_GIVEN EXERCISE 1_. Transcribe the part of the property tax article starting at "But while they’re" and ending at "this important topic.".
────────
Did you know that, as of 2018, Illinois residents paid the second-highest property taxes in the U.S.? That stat comes courtesy of a report brought to our attention by the Chicago Tribune, which found that Illinois came only behind New Jersey in terms of property taxes.
Property taxes are collected by state and local governments, and go toward any number of essential functions, including providing funding for schools, infrastructure, public works projects, first responders, and more.
But while they’re a fact of life, a hot topic in local government, and part and parcel of homeownership in the cities and counties around Illinois, property taxes can be mystifying for many residents. In large part, this is because the process that is used to determine what someone pays in property taxes can be dense, and difficult to understand.
Let’s talk over how property taxes are determined in Illinois, to see if we can provide an introduction to this important topic.
Note: To make things simpler, we’re only going to go over the broad strokes here. For a more in-depth discussion of property taxes, including understanding your unique property tax situation, you may want to reach out to our team directly to continue the conversation. In a free consultation, it may prove much easier to explore the nitty gritty details, provide concrete examples, and discuss questions and concerns unique to your household. Please note that The Gunderson Law Firm is not offering financial advice. This post is intended exclusively for informational purposes, and online readers should not act or decline to act based on content from this site, without first consulting an appropriate professional.
Determining the Aggregate Tax Rate for Your Area
To start understanding your property tax payments, you have to consider the big picture. For Illinois residents, the property tax process begins when your local government determines its budget, and how much funding it needs for various taxing bodies and organizations (such as school districts, fire departments, forest preserves, special projects, and so on).
────────
_GIVEN EXERCISE 2_. In the entries, replace "highlighted" with "emphasized" and leave everything else unchanged. Rewrite only the lines starting at the line containing "How do I perform: Click the description" and ending at the line containing "Action: 248,271".

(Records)
────────
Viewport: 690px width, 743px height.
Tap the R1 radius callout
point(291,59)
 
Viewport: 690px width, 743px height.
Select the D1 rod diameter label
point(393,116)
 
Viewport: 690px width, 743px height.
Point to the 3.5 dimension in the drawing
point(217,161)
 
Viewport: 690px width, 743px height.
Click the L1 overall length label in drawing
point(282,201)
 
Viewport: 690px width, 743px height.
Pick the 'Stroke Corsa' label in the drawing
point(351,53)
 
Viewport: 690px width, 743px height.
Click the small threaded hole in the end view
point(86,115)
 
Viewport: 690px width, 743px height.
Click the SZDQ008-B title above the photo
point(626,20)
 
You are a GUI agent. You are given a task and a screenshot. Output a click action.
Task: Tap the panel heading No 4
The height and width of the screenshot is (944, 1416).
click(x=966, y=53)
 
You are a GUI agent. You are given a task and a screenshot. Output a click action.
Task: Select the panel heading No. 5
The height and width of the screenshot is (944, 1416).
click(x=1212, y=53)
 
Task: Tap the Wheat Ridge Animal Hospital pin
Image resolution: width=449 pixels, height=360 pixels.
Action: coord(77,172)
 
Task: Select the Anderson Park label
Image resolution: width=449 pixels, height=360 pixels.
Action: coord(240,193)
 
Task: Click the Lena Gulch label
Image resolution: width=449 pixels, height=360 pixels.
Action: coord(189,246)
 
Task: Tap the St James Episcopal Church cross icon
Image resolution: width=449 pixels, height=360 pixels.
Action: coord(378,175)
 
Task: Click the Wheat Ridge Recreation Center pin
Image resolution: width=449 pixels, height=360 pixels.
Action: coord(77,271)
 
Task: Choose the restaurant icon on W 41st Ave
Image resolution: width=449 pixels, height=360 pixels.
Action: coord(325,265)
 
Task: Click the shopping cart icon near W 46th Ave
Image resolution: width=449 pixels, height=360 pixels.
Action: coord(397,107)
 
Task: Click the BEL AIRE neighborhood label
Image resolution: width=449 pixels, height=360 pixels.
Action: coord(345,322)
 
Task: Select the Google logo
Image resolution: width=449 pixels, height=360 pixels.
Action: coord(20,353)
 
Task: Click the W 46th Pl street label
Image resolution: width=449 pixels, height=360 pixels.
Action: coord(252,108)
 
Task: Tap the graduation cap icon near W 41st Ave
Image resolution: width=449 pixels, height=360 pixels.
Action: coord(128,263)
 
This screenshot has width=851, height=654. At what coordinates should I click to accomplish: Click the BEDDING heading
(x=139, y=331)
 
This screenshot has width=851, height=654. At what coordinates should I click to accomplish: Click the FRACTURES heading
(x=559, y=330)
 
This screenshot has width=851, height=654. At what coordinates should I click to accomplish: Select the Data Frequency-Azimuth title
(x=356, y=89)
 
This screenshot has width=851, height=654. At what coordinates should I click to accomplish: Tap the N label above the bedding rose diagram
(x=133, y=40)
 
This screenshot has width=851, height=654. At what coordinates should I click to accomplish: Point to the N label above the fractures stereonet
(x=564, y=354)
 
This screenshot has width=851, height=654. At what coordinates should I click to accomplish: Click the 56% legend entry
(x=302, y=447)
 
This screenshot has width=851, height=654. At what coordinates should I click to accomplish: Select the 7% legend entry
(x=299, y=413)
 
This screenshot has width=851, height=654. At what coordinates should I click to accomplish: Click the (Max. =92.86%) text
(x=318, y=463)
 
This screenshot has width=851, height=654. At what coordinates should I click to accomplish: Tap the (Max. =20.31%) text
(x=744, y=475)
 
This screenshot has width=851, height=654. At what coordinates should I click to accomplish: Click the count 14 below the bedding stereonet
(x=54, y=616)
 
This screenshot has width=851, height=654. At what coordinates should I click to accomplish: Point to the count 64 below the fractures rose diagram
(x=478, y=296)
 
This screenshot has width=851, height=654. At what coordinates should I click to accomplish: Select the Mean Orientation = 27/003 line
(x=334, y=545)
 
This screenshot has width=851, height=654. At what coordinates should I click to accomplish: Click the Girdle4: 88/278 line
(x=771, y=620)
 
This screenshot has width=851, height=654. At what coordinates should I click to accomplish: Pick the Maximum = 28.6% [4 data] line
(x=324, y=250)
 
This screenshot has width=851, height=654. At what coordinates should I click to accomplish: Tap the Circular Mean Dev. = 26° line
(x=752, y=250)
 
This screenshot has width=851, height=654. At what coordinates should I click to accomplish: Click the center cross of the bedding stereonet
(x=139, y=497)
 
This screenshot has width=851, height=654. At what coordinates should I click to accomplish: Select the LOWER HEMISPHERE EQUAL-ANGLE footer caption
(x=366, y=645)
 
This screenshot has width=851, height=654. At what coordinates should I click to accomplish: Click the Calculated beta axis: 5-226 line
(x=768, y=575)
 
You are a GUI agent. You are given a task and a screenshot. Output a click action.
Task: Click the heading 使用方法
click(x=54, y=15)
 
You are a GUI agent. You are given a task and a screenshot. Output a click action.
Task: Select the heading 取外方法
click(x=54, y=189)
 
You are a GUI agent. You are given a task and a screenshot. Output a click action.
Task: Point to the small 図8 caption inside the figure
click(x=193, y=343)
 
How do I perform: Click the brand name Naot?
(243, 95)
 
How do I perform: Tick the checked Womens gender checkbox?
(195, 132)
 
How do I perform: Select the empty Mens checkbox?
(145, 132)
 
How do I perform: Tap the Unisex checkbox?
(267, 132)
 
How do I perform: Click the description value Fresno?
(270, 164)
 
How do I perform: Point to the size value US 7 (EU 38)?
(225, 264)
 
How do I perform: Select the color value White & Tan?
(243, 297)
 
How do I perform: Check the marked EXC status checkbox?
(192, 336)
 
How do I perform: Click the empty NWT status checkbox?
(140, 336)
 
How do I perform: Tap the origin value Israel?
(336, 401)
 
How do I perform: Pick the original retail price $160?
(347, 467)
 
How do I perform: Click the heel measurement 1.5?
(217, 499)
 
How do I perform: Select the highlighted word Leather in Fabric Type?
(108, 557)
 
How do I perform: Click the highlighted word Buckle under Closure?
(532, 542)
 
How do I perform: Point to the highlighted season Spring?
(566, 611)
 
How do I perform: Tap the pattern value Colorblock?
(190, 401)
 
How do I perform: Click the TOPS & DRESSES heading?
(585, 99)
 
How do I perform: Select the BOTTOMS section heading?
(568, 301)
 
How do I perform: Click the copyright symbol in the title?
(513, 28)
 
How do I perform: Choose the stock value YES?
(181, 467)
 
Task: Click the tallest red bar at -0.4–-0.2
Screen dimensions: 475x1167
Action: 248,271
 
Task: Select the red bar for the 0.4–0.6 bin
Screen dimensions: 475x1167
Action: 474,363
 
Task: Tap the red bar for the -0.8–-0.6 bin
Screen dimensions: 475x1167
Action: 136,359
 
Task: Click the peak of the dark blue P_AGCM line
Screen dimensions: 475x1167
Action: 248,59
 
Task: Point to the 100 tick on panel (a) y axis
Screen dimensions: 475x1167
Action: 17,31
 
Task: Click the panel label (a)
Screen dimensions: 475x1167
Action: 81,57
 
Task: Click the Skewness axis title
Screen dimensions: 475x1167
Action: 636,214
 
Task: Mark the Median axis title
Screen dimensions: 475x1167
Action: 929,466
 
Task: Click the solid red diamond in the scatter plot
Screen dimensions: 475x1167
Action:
────────
_WORKED ANSWER 1_.
But while they’re a fact of life, a hot topic in local government, and part and parcel of homeownership in the cities and counties around Illinois, property taxes can be mystifying for many residents. In large part, this is because the process that is used to determine what someone pays in property taxes can be dense, and difficult to understand.
Let’s talk over how property taxes are determined in Illinois, to see if we can provide an introduction to this important topic.

_WORKED ANSWER 2_.
How do I perform: Click the description value Fresno?
(270, 164)
 
How do I perform: Point to the size value US 7 (EU 38)?
(225, 264)
 
How do I perform: Select the color value White & Tan?
(243, 297)
 
How do I perform: Check the marked EXC status checkbox?
(192, 336)
 
How do I perform: Click the empty NWT status checkbox?
(140, 336)
 
How do I perform: Tap the origin value Israel?
(336, 401)
 
How do I perform: Pick the original retail price $160?
(347, 467)
 
How do I perform: Click the heel measurement 1.5?
(217, 499)
 
How do I perform: Select the emphasized word Leather in Fabric Type?
(108, 557)
 
How do I perform: Click the emphasized word Buckle under Closure?
(532, 542)
 
How do I perform: Point to the emphasized season Spring?
(566, 611)
 
How do I perform: Tap the pattern value Colorblock?
(190, 401)
 
How do I perform: Click the TOPS & DRESSES heading?
(585, 99)
 
How do I perform: Select the BOTTOMS section heading?
(568, 301)
 
How do I perform: Click the copyright symbol in the title?
(513, 28)
 
How do I perform: Choose the stock value YES?
(181, 467)
 
Task: Click the tallest red bar at -0.4–-0.2
Screen dimensions: 475x1167
Action: 248,271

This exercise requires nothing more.